On 12/6/22 13:51, Peter Xu wrote:
On Tue, Dec 06, 2022 at 01:03:45PM -0800, John Hubbard wrote:
On 12/6/22 08:45, Peter Xu wrote:
I've got a fixup attached. John, since this got your attention please also
have a look too in case there's further issues.
Well, one question: Normally, the pattern of "release_lock(A); call f();
acquire_lock(A);" is tricky, because one must revalidate that the state
protected by A has not changed while the lock was released. However, in
this case, it's letting page fault handling proceed, which already
assumes that pages might be gone, so generally that seems OK.
Yes it's tricky, but not as tricky in this case.
I hope my documentation supplemented that (in the fixup patch):
+ * @hugetlb_entry: if set, called for each hugetlb entry. Note that
+ * currently the hook function is protected by hugetlb
+ * vma lock to make sure pte_t* and the spinlock is valid
+ * to access. If the hook function needs to yield the
So far so good...
+ * thread or retake the vma lock for some reason, it
+ * needs to properly release the vma lock manually,
+ * and retake it before the function returns.

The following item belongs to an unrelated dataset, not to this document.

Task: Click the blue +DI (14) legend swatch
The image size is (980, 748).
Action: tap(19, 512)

...but you can actually delete this second sentence. It does not add
any real information--clearly, if you must drop the lock, then you must
"manually" drop the lock.
And it still ignores my original question, which I don't think I've
fully communicated. Basically, what can happen to the protected data
during the time when the lock is not held?
The vma lock here makes sure the pte_t and the pgtable spinlock being
stable. Without the lock, they're prone to be freed in parallel.

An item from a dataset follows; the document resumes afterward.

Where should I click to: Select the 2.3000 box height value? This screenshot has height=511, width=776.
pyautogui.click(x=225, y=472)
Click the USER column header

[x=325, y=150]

Yes, but think about this: if the vma lock protects against the pte
going away, then:
lock()
get a pte
unlock()
...let hmm_vma_fault() cond_resched() run...
lock()
...whoops, something else release the pte that I'd previously
retrieved.
However, I'm lagging behind on understanding what the vma lock actually
protects. It seems to be a hugetlb-specific protection for concurrent
freeing of the page tables?
Not exactly freeing, but unsharing. Mike probably has more to say. The
series is here:
https://lore.kernel.org/all/20220914221810.95771-1-mike.kravetz@xxxxxxxxxx/#t
If so, then running a page fault handler seems safe. If there's something
else it protects, then we might need to revalidate that after
re-acquiring the vma lock.
Nothing to validate here. The only reason to take the vma lock is to match
with the caller who assumes the lock taken, so either it'll be released
very soon or it prepares for the next hugetlb pgtable walk (huge_pte_offset).
ummm, see above. :)
Also, scattering hugetlb-specific locks throughout mm seems like an
unfortuate thing, I wonder if there is a longer term plan to Not Do
That?
So far HMM is really the only one - normally hugetlb_entry() hook is pretty
light, so not really throughout the whole mm yet. It's even not urgently
needed for the other two places calling cond_sched(), I added it mostly
just for completeness, and with the slight hope that maybe we can yield
earlier for some pmd unsharers.
But yes it's unfortunate, I just didn't come up with a good solution.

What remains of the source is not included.